DOCUMENT
□ □ □ □ □

There's a moment that every big brother dreads: When the younger brother thinks he can mount a challenge for sibling supremacy.
It was the summer of 2002, between Amir Abdur-Rahim's sophomore and junior seasons at Southeastern Louisiana. He had just led the Lions in scoring that season, averaging nearly 16 points a game. He was on an emotional high and thought it might be the summer that he could finally beat his older brother, Shareef Abdur-Rahim, in a one-on-one basketball game.
The only problem for Amir was that his big brother Shareef was no ordinary basketball player.
Oh, no, he was much more than that.
"Amir doesn't like to lose at anything," Shareef said with a chuckle. "He's probably one of the most competitive people I know."
By 2002, Shareef was already an established star in the National Basketball Association, having won a gold medal with the U.S. Olympic team in Sydney, Australia, and being a perennial NBA All-Star.
Each morning that summer, Shareef, Amir and their younger brother Mohammad, who played college basketball at University of Detroit Mercy, would wipe the sleep from their eyes, grab a quick breakfast and start their first of two daily workouts in Shareef's state-of-the-art facility behind his house.
The mornings were spent lifting weights, going through drills and working on various moves and shots. After lunch and a little time to relax, the three brothers were back at it for a second evening session that featured one-on-one games.

□ □ □ □ □

RECORDED INFORMATION
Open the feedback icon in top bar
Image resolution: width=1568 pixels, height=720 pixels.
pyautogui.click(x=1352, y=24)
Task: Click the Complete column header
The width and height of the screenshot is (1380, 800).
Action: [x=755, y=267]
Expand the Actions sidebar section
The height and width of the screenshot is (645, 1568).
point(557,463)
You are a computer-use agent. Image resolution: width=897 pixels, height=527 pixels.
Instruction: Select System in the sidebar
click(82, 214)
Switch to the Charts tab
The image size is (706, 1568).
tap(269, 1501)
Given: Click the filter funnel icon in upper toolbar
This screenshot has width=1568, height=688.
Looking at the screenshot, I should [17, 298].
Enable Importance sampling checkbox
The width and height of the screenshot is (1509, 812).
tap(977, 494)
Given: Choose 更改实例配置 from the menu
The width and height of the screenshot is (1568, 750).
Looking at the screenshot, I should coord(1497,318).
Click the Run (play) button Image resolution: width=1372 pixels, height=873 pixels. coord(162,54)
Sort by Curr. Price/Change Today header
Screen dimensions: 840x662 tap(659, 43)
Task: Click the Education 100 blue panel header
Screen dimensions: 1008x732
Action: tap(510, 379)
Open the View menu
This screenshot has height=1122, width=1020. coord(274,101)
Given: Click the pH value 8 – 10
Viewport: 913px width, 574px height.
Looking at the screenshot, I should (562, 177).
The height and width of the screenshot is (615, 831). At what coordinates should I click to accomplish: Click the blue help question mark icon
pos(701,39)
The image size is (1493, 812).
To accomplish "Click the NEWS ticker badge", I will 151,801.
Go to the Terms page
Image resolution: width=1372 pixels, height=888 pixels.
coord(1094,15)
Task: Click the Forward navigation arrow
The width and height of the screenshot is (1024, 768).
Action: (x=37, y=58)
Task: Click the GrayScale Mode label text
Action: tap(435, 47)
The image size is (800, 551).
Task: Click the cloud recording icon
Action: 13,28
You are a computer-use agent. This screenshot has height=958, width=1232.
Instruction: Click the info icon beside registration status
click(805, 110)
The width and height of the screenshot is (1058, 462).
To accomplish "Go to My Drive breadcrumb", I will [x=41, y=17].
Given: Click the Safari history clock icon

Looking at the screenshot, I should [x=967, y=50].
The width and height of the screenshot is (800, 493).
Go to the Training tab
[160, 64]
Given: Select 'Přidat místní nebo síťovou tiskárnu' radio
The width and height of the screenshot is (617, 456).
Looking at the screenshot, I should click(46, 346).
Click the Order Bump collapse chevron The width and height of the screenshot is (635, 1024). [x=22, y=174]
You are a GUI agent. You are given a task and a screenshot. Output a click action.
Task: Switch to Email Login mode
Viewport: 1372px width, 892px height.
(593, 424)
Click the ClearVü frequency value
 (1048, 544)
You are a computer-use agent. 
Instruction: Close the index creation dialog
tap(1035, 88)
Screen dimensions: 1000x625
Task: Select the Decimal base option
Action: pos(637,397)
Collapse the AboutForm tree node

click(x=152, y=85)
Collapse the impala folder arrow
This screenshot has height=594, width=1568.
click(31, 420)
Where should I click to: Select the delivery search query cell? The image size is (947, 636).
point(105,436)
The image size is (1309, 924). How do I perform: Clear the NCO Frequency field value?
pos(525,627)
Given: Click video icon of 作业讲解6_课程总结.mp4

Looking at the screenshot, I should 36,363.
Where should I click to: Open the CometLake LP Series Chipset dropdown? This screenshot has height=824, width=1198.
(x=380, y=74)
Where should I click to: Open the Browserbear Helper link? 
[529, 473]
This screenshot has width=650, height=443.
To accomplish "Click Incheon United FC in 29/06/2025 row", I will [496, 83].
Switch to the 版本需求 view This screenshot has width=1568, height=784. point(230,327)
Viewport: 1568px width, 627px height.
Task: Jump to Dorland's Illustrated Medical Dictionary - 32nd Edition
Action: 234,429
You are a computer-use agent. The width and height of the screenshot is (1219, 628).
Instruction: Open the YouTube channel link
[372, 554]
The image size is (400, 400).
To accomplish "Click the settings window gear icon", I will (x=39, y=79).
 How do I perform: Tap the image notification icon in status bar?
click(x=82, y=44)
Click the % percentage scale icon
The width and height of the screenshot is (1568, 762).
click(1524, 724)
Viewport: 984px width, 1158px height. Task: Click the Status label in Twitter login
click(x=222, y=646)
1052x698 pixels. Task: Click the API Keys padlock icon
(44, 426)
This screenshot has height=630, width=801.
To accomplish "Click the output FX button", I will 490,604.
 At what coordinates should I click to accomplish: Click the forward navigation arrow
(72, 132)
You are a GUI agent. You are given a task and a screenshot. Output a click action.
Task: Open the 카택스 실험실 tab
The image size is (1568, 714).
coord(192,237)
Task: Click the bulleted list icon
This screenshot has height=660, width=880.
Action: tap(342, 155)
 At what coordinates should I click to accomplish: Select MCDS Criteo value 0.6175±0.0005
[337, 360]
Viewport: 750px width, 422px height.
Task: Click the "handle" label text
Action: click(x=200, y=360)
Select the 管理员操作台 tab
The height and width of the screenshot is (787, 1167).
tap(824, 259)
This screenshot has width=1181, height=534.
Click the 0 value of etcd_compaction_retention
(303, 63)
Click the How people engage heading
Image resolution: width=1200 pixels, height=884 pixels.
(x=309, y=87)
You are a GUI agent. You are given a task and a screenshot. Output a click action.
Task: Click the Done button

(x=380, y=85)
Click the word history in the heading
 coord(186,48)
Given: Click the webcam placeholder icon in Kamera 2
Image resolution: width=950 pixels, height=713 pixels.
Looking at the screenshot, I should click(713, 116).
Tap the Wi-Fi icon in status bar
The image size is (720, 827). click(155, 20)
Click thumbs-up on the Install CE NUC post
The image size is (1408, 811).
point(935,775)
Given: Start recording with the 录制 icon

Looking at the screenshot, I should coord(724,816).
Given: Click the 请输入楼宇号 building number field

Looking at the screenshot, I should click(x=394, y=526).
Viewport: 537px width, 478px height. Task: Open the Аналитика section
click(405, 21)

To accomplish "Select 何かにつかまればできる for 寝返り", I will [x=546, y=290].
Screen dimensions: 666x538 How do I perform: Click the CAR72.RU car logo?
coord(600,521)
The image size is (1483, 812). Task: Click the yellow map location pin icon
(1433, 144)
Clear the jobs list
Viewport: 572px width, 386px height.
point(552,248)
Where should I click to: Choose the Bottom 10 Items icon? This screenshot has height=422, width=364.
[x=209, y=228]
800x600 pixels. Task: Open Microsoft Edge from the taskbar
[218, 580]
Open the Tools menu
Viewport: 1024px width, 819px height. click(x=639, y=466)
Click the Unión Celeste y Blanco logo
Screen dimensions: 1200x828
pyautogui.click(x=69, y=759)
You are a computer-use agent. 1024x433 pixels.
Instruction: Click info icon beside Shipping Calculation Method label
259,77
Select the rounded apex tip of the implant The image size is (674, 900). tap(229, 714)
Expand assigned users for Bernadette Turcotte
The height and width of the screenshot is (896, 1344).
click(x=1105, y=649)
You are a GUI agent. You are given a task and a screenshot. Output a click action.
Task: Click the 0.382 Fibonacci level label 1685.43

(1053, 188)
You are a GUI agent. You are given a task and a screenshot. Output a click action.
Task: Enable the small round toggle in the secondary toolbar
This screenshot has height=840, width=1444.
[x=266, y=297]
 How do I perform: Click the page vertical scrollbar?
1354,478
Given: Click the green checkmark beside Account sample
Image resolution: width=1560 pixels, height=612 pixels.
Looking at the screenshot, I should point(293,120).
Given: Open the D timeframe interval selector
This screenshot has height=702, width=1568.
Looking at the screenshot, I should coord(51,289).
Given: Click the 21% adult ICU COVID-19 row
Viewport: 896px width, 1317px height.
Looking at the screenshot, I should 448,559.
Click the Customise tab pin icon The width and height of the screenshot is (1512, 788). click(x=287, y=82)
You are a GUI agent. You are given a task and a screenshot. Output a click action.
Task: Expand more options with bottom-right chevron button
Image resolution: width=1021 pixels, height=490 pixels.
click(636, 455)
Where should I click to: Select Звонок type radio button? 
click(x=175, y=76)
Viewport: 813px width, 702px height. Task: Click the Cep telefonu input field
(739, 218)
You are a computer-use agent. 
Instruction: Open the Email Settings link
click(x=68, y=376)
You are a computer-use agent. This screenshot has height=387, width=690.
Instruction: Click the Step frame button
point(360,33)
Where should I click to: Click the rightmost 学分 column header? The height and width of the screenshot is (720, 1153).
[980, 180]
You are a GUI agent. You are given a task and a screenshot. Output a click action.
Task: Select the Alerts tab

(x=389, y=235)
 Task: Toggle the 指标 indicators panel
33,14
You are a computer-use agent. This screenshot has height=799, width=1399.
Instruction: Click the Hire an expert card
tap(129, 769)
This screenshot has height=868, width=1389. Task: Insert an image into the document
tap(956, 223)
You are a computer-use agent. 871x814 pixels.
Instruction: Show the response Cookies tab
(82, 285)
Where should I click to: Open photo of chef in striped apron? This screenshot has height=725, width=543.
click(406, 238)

□ □ □ □ □

WHAT TO WORK ON
Retype the whole story about the Abdur-Rahim brothers word for word. The lines here are separate material and have nothing to do with the brothers' story.

SOLUTION TO THIS EXERCISE
There's a moment that every big brother dreads: When the younger brother thinks he can mount a challenge for sibling supremacy.
It was the summer of 2002, between Amir Abdur-Rahim's sophomore and junior seasons at Southeastern Louisiana. He had just led the Lions in scoring that season, averaging nearly 16 points a game. He was on an emotional high and thought it might be the summer that he could finally beat his older brother, Shareef Abdur-Rahim, in a one-on-one basketball game.
The only problem for Amir was that his big brother Shareef was no ordinary basketball player.
Oh, no, he was much more than that.
"Amir doesn't like to lose at anything," Shareef said with a chuckle. "He's probably one of the most competitive people I know."
By 2002, Shareef was already an established star in the National Basketball Association, having won a gold medal with the U.S. Olympic team in Sydney, Australia, and being a perennial NBA All-Star.
Each morning that summer, Shareef, Amir and their younger brother Mohammad, who played college basketball at University of Detroit Mercy, would wipe the sleep from their eyes, grab a quick breakfast and start their first of two daily workouts in Shareef's state-of-the-art facility behind his house.
The mornings were spent lifting weights, going through drills and working on various moves and shots. After lunch and a little time to relax, the three brothers were back at it for a second evening session that featured one-on-one games.